I didn’t know what to expect of the event, but I’d heard rumor that we’d be afforded laps of the track in current Porsche models. I made a bee-line for the back of the building, and seconds later I found my way outside to check out the situation. I was immediately swept into the passenger seat of the nearest waiting Porsche Panamera 4 E-Hybrid, and by luck of lucks it was the ultra quick professional drifter Dai Yoshihara behind the wheel. Even though the Panamera is quite a large car, we managed to find nearly 90 miles per hour on the speedometer, and the performance felt impressive from the right seat. Dai was an excellent driver, holding a calm conversation while hustling the car at 9/10ths, it was truly a memorable experience. Just watch how smooth he is in the video above.
Following my ride-along, I walked back into the building and made a quick lap of the facility shaking hands with other attendees and folks I recognized (John Benton, Jeff Zwart, etc.), grabbing an hors d’oeuvre or two along the way. There were a few other awesome Porsches inside the lobby. Porsche was promoting their hybrid tech, and had a gorgeous Riviera Blue 918 Spyder, a 919 Hybrid LMP1 show car, a new Panamera 4 E-Hybrid, and a current generation Cayenne E-Hybrid on display. In the motorsport workshop were a few more awesome cars from Porsche’s history, including a pair of 911 GT1s, an Indycar, an RS Spyder LMP2, one of the Dakar 959s, Sally Carrera from the Cars movie, and a 917/30 mid-restoration. These Porsches didn’t play into the narrative of the event, they were just what the workshop was working on at the moment.
Let The Show Begin
Before I knew it, the show was ready to begin. Outside, next to the race track, Porsche had assembled a stage for the band to entertain from. The band, called Royal Machines, was an amalgam of popular ’80s and ’90s rockers, including Dave Navarro (Red Hot Chili Peppers & Janes Addiction), Mark McGrath (Sugar Ray), and Billy Morrison (The Cult & Billy Idol). They played a wide variety of songs, mostly high quality covers, and a few songs made popular by their former bands. During a few of the songs, Porsche sent a some of their Panameras out on track to shoot some action shots, which was cut-in and displayed on the screen behind the band. After a dozen songs or so, the show paused for a moment to get a few things set up.

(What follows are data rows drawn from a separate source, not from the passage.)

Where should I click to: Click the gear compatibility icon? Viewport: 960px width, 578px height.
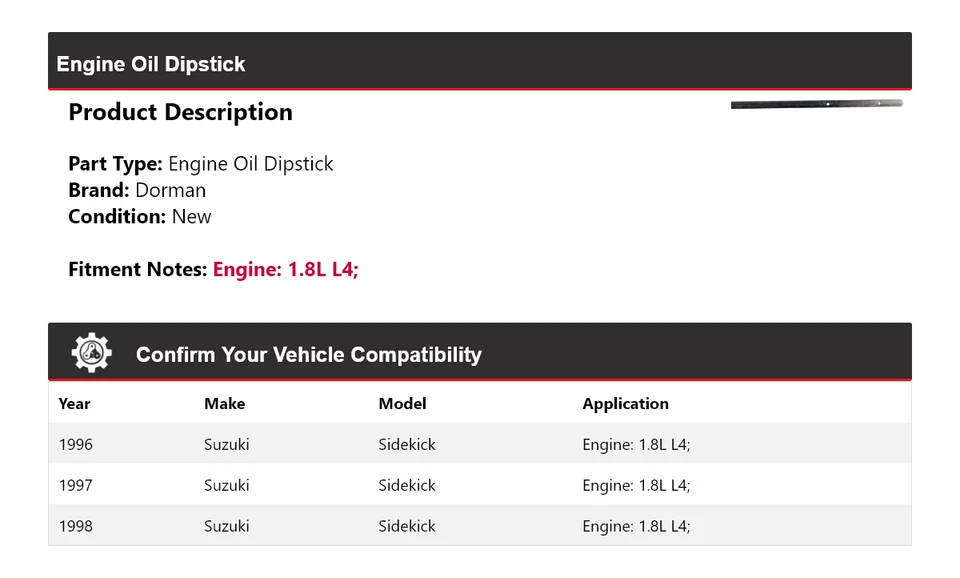91,353
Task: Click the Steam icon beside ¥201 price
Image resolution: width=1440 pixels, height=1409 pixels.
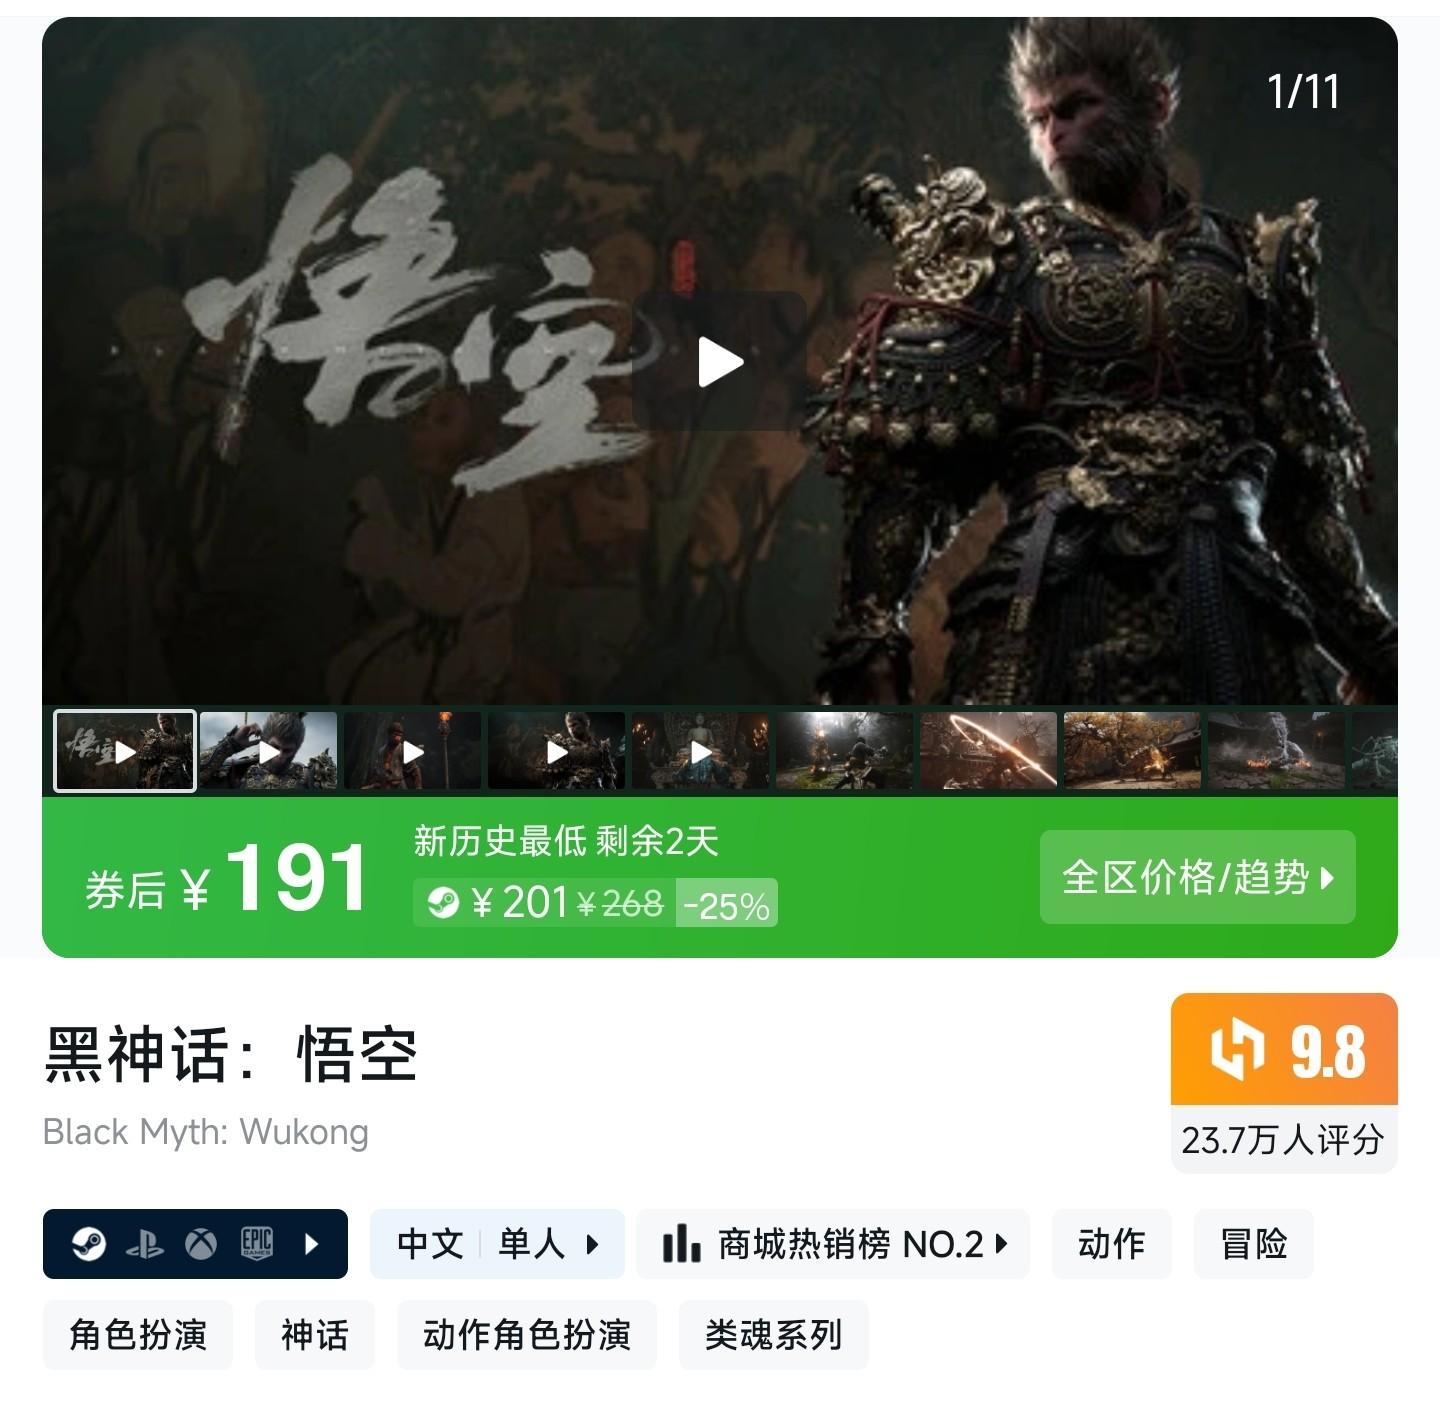Action: [443, 903]
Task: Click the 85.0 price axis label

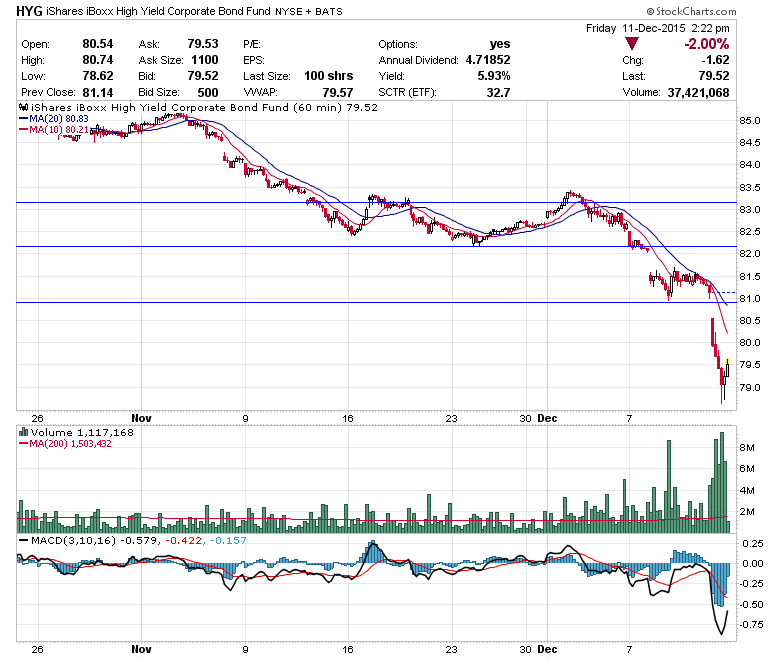Action: click(750, 121)
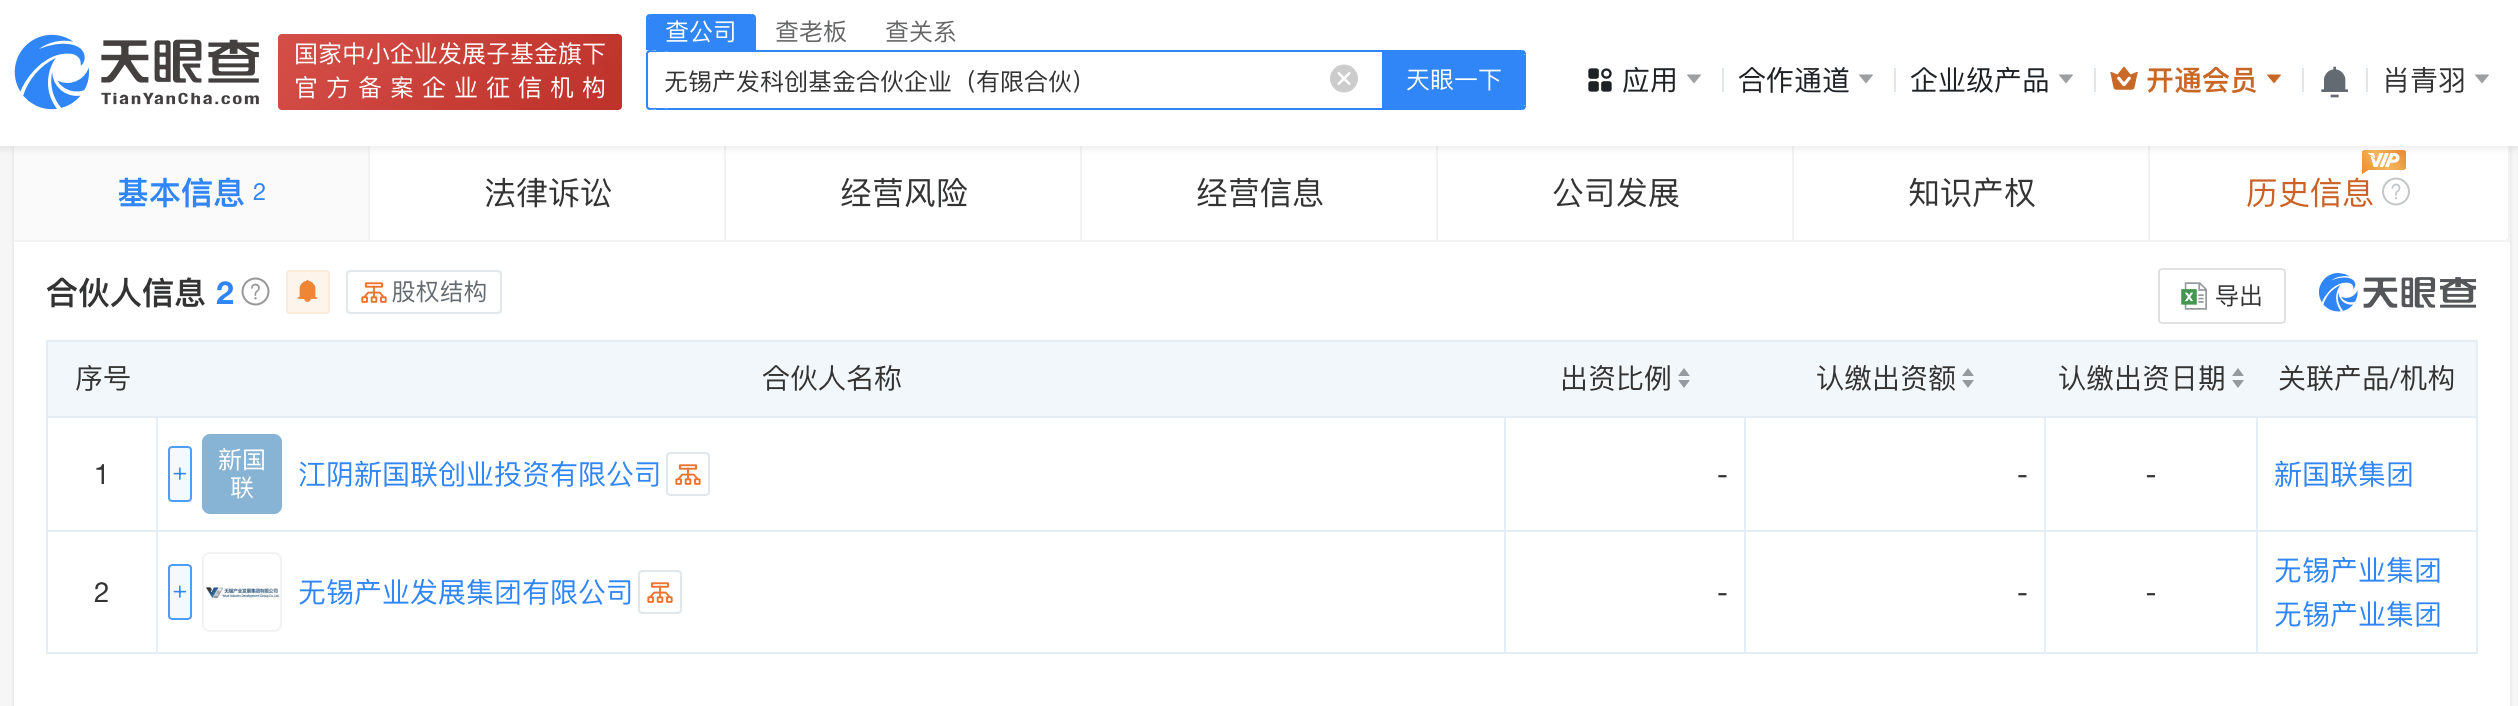
Task: Open equity structure icon for 江阴新国联创业投资有限公司
Action: pyautogui.click(x=688, y=475)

Two of the Panameras had this strange apparatus hooked up to the back where the spoiler would normally be. Each of these display boards were used as graphic equalizers during a song with one Porsche’s display in green and the other in red. Porsche was shooting a promotional video that should debut shortly (check back soon, as we’ll post it as soon as Porsche sends it along). When the lights came back up, the band played a surprisingly faithful rendition of ZZ Top’s “La Grange” and the Panameras shot off onto the track, one lit up in green, the other lit up in red.
Each of these two “hero” Panameras had been prepared with gaff tape to cover exterior lamps, including the tail lights, front side markers, and daytime running lights. Each had also received vinyl overlays over their headlamps, again one in green and the other in red. A three minute exhibition of driver talent, including tandem drifts around the low-grip surface skid pad, a kick-plate spin for each Porsche, and a one-on-one touge-style chase around the circuit.
And with a flash it was all over
The band concluded, the Porsches were parked, and ignition keys were handed in. Another few minutes of mingling and we were shuffled outside to the valet stand to head out for the night. This event was short and sweet, just three hours from beginning to end, but it’s one we won’t soon forget.
Thanks to Porsche and Rolling Stone for inviting us to be a part of this.